Tydzień na krańcu czasu / urywki z wakacji
Mazury, Mikołajki, środek pustkowia.
Mały drewniany domek z tarasem postawiony dawno temu w sosnowym zagajniku.
Jedyne sąsiedztwo to hektary morenowych wzgórz, jezioro i piękne stare siedlisko, równie oderwane od świata jak ten domek. I bociany, tysiące bocianów.
Slow life, slow food.
Czas by odpocząć, by pomyśleć. By pobiegać boso po trawie, by zamoczyć się w zimnym jeziorze.
By nacieszyć się sobą.
Bez komputera, telewizora, internetu. Bez biegu, sztucznego jedzenia, bez dizajnerskich ubrań i pięknego makijażu.

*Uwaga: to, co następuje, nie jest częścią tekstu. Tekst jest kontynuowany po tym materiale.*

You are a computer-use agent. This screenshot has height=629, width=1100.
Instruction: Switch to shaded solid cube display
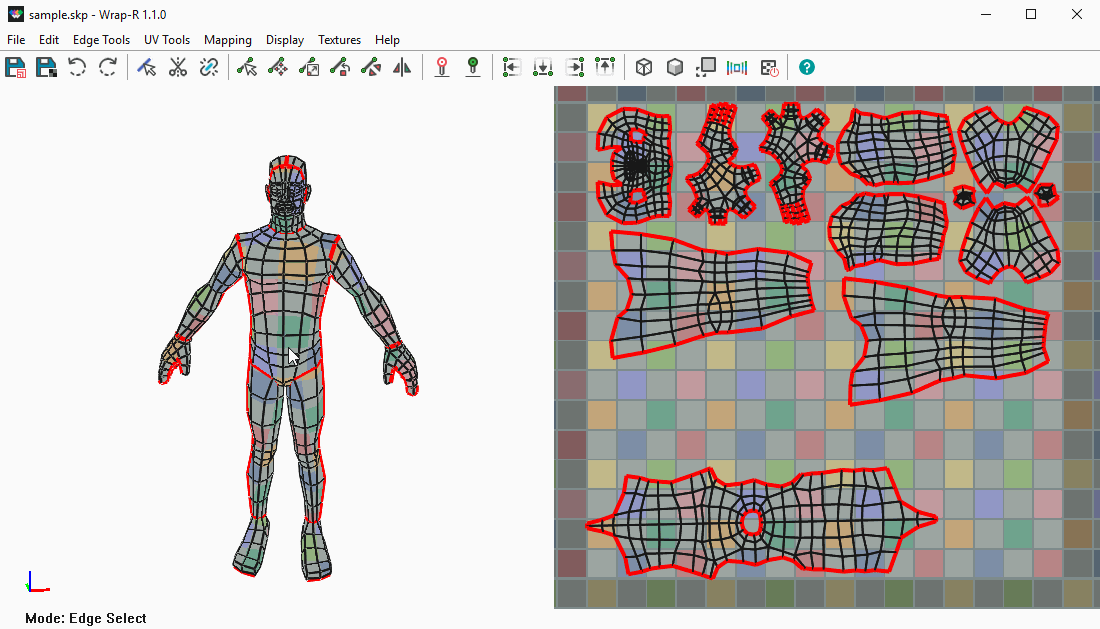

Tylko my i natura. Jej dary i owoce.
Czyli takie życie jakie kochamy najbardziej.
Pogoda nas nie rozpieściła, jedyny chłodny tydzień lipca 2015. Ale to nic. I tak było najdoskonalej.
Mój tydzień wyrwany ze środku sezonu ślubnego.
Tylko oni i ja i dobry pan bóg, który jak zawsze nad nami czuwa.
Oglądam już po raz czwarty i za każdym razem zachwycam się. A przede wszystkim ta fotorelacja napawa mnie spokojem. Wspaniałe miejsce, cudowne zdjęcia i Wy :)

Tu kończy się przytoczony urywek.